1928 |
Ancien militant menchevik, proche de Riazanov, chargé de recherches à l'Institut Marx-Engels, I.I.Roubine publie en 1928 ces "Essais sur la théorie de la valeur" qui se veulent une réhabilitation des analyses économiques de Marx. |
Essais sur la théorie de la valeur de Marx
II. La théorie marxienne de la valeur-travail
Les critiques ont souvent reproché à Marx de ne pas avoir complètement démontré sa théorie de la valeur-travail, de l’avoir simplement posée comme une évidence. D’autres ont accepté de voir dans les premières pages du Capital un certain type de démonstration et ont dirigé leur artillerie lourde contre l’argumentation par laquelle Marx ouvre son œuvre. C’est la démarche suivie par Böhm-Bawerk dans sa critique Zum Abschluss des Marxschen Systems[1]. Les arguments de Böhm-Bawerk paraissent à première vue si convaincants que l’on peut affirmer hardiment que pas une seule des critiques formulées ultérieurement n’a pu éviter de les répéter. Cependant, toute la critique de Böhm-Bawerk résiste ou s’effondre en même temps que les hypothèses sur lesquelles elle repose : à savoir que les premières pages du Capital forment la seule base sur laquelle Marx a construit sa théorie de la valeur. Rien n’est plus faux que cette conception. Dans les premières pages du Capital, Marx passe, au moyen de la méthode analytique, de la valeur d’échange à la valeur et de la valeur au travail. Mais le fondement dialectique complet de la théorie de la valeur de Marx ne peut apparaître que sur la base de la théorie du fétichisme de la marchandise, qui analyse la structure générale de l’économie marchande. C’est seulement quand on a découvert la base de la théorie de la valeur de Marx que l’on comprend bien le fameux premier chapitre du Capital. C'est seulement alors que la théorie marxienne de la valeur ainsi que nombre de critiques qui lui furent adressées apparaissent sous leur vrai jour. Il a fallu attendre le travail de Hilferding[2] pour que l'on commence à comprendre correctement le caractère sociologique de la théorie de la valeur de Marx. Le point de départ de cette théorie est un cadre social donné, une société possédant une structure de production déterminée. Cette conception a souvent été défendue par les marxistes ; mais, jusqu'à Hilferding, personne n'en avait fait la pierre angulaire de tout l'édifice de la théorie de la valeur de Marx. Hilferding mérite des louanges, malheureusement il s'est contenté de traiter les problèmes de la théorie de la valeur de façon générale, sans en présenter la base de façon systématique.

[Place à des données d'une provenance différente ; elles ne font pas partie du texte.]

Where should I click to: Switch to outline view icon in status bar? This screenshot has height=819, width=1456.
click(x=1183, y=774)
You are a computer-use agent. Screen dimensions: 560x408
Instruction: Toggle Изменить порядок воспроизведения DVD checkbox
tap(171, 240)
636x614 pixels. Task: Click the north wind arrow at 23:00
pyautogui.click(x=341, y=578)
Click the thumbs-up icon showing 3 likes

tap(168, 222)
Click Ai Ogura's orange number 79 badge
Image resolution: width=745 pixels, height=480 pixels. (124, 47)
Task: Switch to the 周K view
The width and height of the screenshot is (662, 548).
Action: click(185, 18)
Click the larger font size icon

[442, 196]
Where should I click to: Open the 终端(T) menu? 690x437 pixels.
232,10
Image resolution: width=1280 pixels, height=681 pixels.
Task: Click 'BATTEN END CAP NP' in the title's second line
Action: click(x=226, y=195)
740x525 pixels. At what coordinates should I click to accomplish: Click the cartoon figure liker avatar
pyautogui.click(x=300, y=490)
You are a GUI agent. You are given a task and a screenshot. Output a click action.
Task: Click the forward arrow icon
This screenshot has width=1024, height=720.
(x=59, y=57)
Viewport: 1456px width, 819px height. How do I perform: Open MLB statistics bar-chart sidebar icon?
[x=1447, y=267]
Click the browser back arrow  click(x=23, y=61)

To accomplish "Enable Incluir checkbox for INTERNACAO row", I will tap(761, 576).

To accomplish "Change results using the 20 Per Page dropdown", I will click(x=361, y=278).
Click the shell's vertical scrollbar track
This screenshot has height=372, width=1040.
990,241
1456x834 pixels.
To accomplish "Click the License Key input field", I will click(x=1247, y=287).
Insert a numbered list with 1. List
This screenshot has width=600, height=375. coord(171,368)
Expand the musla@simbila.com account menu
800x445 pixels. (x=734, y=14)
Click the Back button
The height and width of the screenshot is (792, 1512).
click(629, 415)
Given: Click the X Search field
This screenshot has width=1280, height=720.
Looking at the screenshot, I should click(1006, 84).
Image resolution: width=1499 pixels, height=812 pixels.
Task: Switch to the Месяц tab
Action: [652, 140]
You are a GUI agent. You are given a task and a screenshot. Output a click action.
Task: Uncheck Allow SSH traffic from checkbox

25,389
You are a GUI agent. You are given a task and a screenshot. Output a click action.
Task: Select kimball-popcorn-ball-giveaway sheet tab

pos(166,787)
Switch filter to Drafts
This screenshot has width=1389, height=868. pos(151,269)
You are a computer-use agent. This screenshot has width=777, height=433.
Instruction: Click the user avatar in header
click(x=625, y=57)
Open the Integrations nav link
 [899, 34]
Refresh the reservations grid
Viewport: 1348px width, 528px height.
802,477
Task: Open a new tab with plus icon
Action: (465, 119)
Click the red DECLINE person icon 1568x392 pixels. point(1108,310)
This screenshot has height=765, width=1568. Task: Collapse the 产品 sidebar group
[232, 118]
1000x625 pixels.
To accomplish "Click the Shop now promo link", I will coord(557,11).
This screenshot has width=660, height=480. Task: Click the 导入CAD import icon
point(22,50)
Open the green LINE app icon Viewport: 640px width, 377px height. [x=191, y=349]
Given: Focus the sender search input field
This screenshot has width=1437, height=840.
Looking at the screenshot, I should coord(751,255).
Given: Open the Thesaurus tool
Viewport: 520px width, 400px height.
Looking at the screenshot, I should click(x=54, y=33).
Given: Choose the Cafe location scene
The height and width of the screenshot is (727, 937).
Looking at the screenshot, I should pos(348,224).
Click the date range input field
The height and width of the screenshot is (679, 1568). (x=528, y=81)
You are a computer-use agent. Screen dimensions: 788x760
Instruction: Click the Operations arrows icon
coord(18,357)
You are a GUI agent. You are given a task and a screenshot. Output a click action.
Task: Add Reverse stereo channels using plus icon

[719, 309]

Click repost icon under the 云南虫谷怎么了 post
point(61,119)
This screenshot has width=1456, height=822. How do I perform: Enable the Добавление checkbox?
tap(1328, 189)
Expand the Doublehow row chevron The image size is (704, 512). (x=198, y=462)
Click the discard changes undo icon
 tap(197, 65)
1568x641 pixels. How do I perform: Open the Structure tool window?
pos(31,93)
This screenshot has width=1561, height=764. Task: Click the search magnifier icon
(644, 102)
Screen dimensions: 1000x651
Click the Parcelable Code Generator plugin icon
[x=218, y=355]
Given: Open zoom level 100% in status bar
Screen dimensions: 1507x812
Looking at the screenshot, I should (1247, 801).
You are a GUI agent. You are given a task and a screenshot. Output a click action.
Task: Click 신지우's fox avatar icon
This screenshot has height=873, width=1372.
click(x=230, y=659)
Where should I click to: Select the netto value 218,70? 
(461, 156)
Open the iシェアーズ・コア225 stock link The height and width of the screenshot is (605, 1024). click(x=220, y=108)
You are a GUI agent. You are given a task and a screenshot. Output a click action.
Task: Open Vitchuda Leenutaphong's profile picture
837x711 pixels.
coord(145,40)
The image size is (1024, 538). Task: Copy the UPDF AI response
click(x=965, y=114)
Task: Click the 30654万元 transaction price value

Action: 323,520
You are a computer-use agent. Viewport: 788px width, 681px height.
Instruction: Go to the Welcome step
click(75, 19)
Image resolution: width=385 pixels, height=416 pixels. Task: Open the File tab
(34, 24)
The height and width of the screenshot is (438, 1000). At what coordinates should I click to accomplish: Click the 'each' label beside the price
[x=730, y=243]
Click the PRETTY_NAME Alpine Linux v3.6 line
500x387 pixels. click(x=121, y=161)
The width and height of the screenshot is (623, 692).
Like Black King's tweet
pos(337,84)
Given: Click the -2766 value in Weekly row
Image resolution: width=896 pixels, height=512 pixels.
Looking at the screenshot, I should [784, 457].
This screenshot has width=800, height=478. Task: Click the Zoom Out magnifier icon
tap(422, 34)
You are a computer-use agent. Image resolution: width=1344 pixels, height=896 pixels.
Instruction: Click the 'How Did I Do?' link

Comme nous l'avons montré dans la première partie à propos du fétichisme de la marchandise, l'acquis principal de la théorie du fétichisme n'est pas que l'économie politique dissimule derrière des catégories matérielles les rapports de production qui se nouent entre les hommes ; c'est que, dans une économie marchande-capitaliste, ces rapports de production acquièrent nécessairement une forme matérielle et ne peuvent exister que sous cette forme. Dans sa formulation abrégée courante, cette théorie dit que la valeur de la marchandise dépend de la quantité de travail socialement nécessaire à sa production ; ou, dans sa formulation générale, que le travail est caché derrière la valeur ou contenu dans celle-ci : valeur = travail « matérialisé ». Il est plus approprié d'exprimer la théorie de la valeur de la façon inverse : dans la société marchande-capitaliste, les rapports que nouent les hommes à l'occasion de l'activité de production acquièrent la forme de la valeur des objets et ne peuvent apparaître que sous cette forme matérielle. Le point de départ de la recherche n'est plus alors la valeur, mais le travail ; ce n'est plus les transactions de l'échange marchand en tant que tel, mais la structure de production de la société marchande, l'ensemble des rapports de production entre les hommes. Les transactions de l'échange marchand sont alors les conséquences nécessaires de la structure interne de la société ; elles sont l'un des aspects du procès social de production. Le fondement de la théorie de la valeur-travail n'est pas l'analyse des transactions d'échange en tant que telles, sous leur forme matérielle, mais l'analyse des rapports sociaux de production qui s'expriment dans les transactions
Notes
[1] Eugen von Böhm-Bawerk, Zum Abschluss des Marxschen Systems, Berlin, 1896. (NdT. : Récemment repris dans Aspekte der Marxschen Theorie, op. cit., p. 25-129; nous citerons désormais d’après cette édition.)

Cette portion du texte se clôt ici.